GRÜNE informieren sich über Sanierungsfortschritt nach Lagerstättenwasseraustritt in Emlichheim

Landtagsabgeordnete und GRÜNE Kreisverbandsmitglieder fordern Transparenz und gesundheitliche Sicherheit

17. Jan. 2020 –

Mitarbeiter der Firma Wintershall Dea informierten in Emlichheim über den bundesweit bisher größten festgestellten Lagerstättenwasserschaden bei Ölbohrungen und erklärten den Grünen Besuchern vor Ort die Sanierungsfortschritte.

Pressemitteilung:

Die grüne Vizepräsidentin des niedersächsischen Landtags Meta Janssen-Kucz und die Landtagsabgeordnete und umweltpolitische Sprecherin Imke Byl waren am Mittwoch (15.1.) auf Einladung des Grünen Kreisverbands zu Gast in Emlichheim. An der Bohrung Emlichheim 132 sind über Jahre unbemerkt große Mengen an Lagerstättenwasser im Untergrund ausgelaufen, nun wollten sich die Grünen ein Bild vor Ort machen. Wintershall DEA informierte bei einem Besuch des Bohrplatzes über die bisherigen Untersuchungsergebnisse und die geplanten Sanierungsmaßnahmen. Begleitet wurden sie von Mitgliedern des GRÜNEN Kreisverbandes und Samtgemeindebürgermeisterin Daniela Kösters.

Imke Byl, Umwelt-Expertin der Landtags-Grünen, stellt fest, dass die Sicherheitsvorkehrungen versagt haben: „Es handelt sich um den größten Schaden in der Geschichte der niedersächsischen Ölförderung. Bei diesem Umweltskandal haben gleich mehrere Sicherheitsbarrieren versagt. Trotz auffälliger Druckmessungen wurde über Jahre nicht reagiert. Die Aufsicht war offensichtlich völlig unzureichend, die stichprobenartigen Kontrollen des Landes reichen nicht aus.“ Nach Angaben von Wintershall Dea wird die Sanierung des verschmutzten Grundwassers mehrere Jahre dauern. Das ausgelaufene Lagerstättenwasser soll abgepumpt werden.

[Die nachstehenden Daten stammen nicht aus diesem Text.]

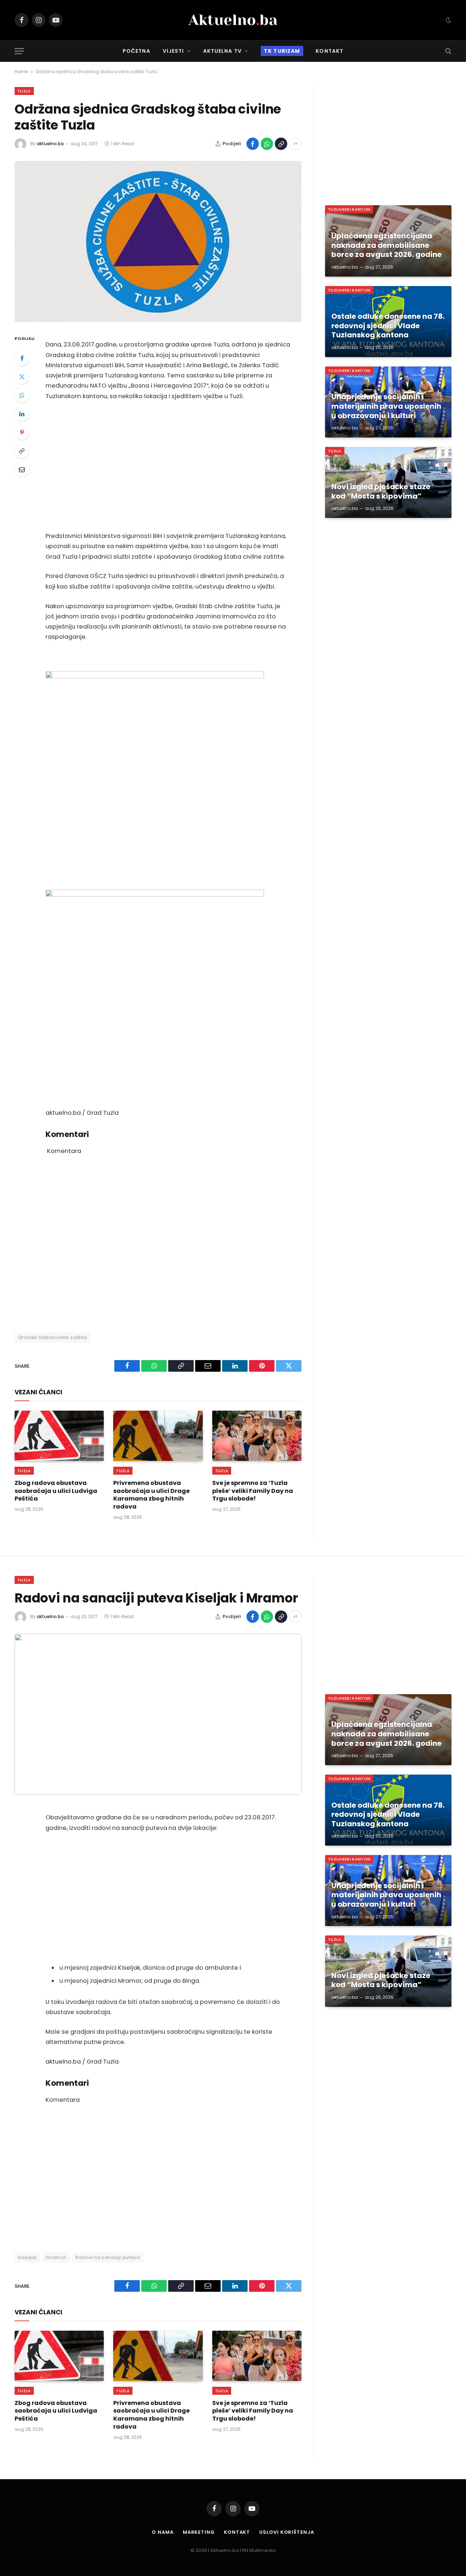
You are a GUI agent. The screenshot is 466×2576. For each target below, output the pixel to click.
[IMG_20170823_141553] (155, 676)
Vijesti (173, 51)
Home (21, 71)
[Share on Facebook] (252, 144)
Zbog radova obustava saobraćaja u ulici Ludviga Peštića (56, 1491)
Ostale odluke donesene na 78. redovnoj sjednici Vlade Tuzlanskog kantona (388, 326)
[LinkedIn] (22, 414)
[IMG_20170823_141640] (155, 895)
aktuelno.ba (50, 143)
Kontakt (329, 51)
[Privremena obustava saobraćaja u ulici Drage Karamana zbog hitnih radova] (157, 1436)
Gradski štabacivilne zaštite (52, 1337)
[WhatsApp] (22, 395)
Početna (136, 51)
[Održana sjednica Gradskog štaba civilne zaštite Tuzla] (158, 241)
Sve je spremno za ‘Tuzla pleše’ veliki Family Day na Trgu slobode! (252, 1491)
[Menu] (19, 51)
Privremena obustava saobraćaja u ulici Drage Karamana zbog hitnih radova (151, 1495)
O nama (162, 2532)
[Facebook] (22, 358)
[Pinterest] (22, 432)
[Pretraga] (447, 51)
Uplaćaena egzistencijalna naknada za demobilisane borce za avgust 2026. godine (386, 245)
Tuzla (24, 91)
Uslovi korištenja (286, 2532)
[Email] (22, 469)
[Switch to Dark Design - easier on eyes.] (447, 20)
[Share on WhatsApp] (267, 144)
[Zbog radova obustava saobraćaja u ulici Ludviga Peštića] (59, 1436)
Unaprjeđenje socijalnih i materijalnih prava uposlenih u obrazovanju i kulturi (386, 406)
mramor (56, 2257)
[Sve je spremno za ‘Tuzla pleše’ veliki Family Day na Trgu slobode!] (256, 1436)
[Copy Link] (281, 144)
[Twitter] (22, 376)
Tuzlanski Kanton (349, 209)
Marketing (199, 2532)
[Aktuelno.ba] (233, 20)
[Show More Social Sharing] (295, 144)
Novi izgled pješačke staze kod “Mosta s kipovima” (380, 491)
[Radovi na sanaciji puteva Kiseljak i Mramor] (158, 1714)
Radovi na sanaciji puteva (107, 2257)
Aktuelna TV (222, 51)
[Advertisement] (168, 466)
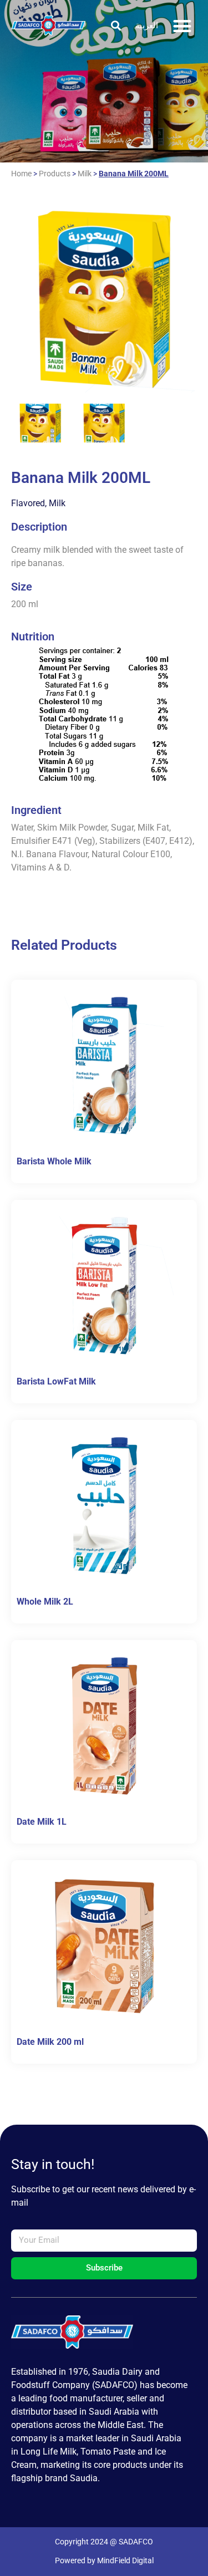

Meta Janssen-Kucz, Vizepräsidentin des Landtags, kritisiert, dass aus dem Schadensfall bislang nicht die nötigen Konsequenzen gezogen werden. Das Landesbergamt hat für die von Wintershall beantragten neuen Förder- und Einpressbohrungen auf eine Umweltverträglichkeitsprüfung verzichtet. „Die Leckage in Emlichheim zeigt, dass es erhebliche Risiken für Wasser und Gesundheit bei der Öl- und Gasförderung gibt. Trotzdem verzichtet das Land weiter darauf, diese Risiken im Genehmigungsverfahren systematisch abzuprüfen.“ Die Grünen kritisieren zudem, dass SPD und CDU die grüne Forderung nach einem absoluten Bohr-Verbot in Wasserschutzgebieten ablehnen.

Eine mangelnde Transparenz bezüglich der Messergebnisse von Wintershall Dea bemängelt Erich Gülzow, Grünes Mitglied aus Emlichheim. Sämtliche gewonnenen Daten müssten der Öffentlichkeit vollständig, verständlich und zeitnah zugänglich gemacht werden. 

Die Fraktionsvorsitzende der Grafschafter Grünen im Kreistag, Claudia Middelberg, erwartet vom LBEG und der Wintershall Dea, dass der Schaden ohne Verzögerungen und in alle Richtungen abgegrenzt und saniert wird.

Holger Gosink (Grüne Emlichheim) und Friedhild Füser, Grüne Kreisvorsitzende, plädieren zudem für eine Sensibilisierung bezüglich der Gesundheitsgefahren durch Störfälle bei den Öl- und Gasförderungen. Eine vollständige Meldung aller Krebserkrankungen in das epidemiologische Krebsregister Niedersachsen (EKN) sei für die Region Emlichheim unbedingt zu beherzigen. Dieses könne durch wissenschaftliche Erkenntnisse zu mehr gesundheitlicher Sicherheit für künftige Generationen in der Region verhelfen.